Podobne
- Strona startowa
- Chmielowski Benedykt Nowe Ateny
- Trollope Joanna Najlepsi przyjaciele
- J.Chmielewska Slepe szczescie
- J.Chmielewska Skarby
- Lesio
- Chmielewska Joanna Florencja Corka Diabla (www.ksi
- Chmielewska Joanna Nawiedzony Dom (www.ksiazki4u.p
- Chmielewska Joanna Krowa Niebianska (www.ksiazki4u
- Getting Started with Data Warehouse and Business Intelligence
- Cyceron Filipiki
- zanotowane.pl
- doc.pisz.pl
- pdf.pisz.pl
- pero.xlx.pl
Cytat
Do celu tam się wysiada. Lec Stanisław Jerzy (pierw. de Tusch-Letz, 1909-1966)
A bogowie grają w kości i nie pytają wcale czy chcesz przyłączyć się do gry (. . . ) Bogowie kpią sobie z twojego poukładanego życia (. . . ) nie przejmują się zbytnio ani naszymi planami na przyszłość ani oczekiwaniami. Gdzieś we wszechświecie rzucają kości i przypadkiem wypada twoja kolej. I odtąd zwyciężyć lub przegrać - to tylko kwestia szczęścia.
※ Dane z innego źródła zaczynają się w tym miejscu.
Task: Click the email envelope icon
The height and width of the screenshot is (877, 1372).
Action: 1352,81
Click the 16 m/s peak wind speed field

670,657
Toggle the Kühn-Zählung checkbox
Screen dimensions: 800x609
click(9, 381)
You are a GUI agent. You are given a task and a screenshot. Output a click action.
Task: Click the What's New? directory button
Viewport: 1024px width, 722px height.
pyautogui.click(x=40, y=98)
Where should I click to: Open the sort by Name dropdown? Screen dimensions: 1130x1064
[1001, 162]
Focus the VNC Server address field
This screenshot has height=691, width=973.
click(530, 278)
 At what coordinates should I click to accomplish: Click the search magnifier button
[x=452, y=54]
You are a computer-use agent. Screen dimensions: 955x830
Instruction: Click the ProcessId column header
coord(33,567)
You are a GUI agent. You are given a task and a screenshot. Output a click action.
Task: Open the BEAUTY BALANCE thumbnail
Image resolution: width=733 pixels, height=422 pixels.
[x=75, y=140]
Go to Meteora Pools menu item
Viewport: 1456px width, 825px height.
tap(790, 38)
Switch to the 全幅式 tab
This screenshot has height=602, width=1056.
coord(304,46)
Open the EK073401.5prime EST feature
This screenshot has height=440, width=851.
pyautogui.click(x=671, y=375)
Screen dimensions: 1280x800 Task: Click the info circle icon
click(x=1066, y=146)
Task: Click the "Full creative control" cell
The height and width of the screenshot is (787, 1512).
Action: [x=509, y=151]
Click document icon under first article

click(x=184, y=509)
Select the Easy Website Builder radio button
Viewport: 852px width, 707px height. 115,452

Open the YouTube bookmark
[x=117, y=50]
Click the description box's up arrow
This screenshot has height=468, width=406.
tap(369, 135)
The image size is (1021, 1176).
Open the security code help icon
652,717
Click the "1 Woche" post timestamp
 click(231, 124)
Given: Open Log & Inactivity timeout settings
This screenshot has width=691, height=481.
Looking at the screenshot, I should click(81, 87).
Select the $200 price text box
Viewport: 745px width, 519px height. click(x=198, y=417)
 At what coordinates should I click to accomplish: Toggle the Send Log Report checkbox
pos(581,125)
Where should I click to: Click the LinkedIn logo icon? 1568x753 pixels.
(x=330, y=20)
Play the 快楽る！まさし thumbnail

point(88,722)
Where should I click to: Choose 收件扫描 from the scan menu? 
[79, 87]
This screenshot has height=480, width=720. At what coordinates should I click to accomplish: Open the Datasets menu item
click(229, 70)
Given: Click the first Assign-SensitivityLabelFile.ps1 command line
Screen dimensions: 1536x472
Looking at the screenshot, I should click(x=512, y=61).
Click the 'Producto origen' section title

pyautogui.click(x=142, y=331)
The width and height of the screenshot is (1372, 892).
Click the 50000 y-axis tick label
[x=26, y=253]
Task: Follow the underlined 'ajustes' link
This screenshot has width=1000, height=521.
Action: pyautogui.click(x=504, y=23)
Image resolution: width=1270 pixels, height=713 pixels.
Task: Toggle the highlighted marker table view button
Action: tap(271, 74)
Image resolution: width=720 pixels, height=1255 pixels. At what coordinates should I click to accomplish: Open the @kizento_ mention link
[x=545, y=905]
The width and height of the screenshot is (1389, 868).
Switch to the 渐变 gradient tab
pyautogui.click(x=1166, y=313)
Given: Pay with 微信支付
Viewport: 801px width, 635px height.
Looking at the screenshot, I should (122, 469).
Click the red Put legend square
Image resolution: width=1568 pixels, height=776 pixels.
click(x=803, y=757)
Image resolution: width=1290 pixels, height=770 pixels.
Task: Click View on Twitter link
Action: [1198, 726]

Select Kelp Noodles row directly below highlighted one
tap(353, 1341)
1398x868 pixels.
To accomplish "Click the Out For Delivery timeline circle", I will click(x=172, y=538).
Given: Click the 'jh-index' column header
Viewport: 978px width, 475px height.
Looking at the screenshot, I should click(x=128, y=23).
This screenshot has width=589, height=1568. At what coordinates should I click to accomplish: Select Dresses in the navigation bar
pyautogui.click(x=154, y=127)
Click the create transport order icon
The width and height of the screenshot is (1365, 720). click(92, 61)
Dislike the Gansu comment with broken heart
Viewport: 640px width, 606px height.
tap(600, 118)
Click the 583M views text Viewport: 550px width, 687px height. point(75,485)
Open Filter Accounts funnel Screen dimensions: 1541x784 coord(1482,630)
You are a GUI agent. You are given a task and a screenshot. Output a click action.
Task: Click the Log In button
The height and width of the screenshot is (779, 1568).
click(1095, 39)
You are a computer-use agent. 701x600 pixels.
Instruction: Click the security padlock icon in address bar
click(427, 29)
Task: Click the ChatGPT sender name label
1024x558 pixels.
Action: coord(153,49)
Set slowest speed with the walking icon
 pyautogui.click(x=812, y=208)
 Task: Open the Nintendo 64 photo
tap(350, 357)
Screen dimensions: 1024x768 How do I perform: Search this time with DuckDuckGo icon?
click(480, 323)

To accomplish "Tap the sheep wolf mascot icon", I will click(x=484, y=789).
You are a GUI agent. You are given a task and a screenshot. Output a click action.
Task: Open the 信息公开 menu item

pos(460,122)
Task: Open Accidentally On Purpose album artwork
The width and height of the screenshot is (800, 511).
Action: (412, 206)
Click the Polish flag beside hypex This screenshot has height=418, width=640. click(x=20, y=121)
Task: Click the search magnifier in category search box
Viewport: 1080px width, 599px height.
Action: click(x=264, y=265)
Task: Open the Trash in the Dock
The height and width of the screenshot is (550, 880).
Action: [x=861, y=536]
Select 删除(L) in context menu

Borys Pasternak
Idąc po kurzych jajach nie podskakuj. Przysłowie szkockie
I Herkules nie poradzi przeciwko wielu.
Dialog półinteligentów równa się monologowi ćwierćinteligenta. Stanisław Jerzy Lec (pierw. de Tusch - Letz, 1909-1966)
[ Pobierz całość w formacie PDF ]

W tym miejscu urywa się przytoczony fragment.